● **Requirement**: Please look for the string "More" below and report every line in which it occurs.

*** Opening of Given information ***

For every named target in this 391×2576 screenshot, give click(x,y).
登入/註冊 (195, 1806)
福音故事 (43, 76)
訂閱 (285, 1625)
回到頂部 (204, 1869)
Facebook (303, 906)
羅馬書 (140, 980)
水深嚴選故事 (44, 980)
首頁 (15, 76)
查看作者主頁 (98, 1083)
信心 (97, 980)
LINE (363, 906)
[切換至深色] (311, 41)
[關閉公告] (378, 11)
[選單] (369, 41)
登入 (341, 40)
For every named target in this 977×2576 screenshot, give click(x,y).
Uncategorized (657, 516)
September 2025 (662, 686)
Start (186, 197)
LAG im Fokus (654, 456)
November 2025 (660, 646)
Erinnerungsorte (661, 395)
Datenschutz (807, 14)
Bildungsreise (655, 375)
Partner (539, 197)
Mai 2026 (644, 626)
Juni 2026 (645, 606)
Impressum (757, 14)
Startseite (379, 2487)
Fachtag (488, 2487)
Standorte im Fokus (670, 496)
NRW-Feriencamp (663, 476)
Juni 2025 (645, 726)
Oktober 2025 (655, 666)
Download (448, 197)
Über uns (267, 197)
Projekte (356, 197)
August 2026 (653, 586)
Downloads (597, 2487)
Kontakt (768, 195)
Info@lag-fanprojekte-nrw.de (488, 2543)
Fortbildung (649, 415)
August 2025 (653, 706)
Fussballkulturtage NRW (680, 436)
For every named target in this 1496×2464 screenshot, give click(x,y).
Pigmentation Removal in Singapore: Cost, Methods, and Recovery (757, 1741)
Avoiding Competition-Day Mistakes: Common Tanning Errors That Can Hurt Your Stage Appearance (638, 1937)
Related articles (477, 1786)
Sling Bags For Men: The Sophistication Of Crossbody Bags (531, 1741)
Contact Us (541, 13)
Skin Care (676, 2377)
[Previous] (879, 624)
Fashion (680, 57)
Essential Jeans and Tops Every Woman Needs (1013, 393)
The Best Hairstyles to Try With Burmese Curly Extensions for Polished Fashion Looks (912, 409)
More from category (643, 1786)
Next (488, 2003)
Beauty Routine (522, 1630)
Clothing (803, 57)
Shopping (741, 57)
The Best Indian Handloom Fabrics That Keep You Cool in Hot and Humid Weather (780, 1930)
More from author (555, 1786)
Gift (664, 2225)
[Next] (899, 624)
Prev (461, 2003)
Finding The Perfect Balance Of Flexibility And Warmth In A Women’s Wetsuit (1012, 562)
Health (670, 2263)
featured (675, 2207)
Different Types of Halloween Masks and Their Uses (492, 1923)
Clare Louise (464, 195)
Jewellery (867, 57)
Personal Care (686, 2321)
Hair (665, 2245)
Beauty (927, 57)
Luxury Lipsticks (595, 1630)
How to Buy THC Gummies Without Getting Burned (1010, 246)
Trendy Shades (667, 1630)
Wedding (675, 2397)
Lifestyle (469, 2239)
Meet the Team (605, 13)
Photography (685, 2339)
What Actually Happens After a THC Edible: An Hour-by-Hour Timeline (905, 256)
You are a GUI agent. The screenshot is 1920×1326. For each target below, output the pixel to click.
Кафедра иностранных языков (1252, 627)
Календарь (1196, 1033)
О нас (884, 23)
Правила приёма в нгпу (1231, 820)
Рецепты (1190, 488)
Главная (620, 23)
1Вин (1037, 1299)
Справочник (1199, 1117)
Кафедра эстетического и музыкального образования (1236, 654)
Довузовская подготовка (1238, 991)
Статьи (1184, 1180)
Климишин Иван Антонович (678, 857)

*** Close of Given information ***

● **Response to this task**:
More from category (643, 1786)
More from author (555, 1786)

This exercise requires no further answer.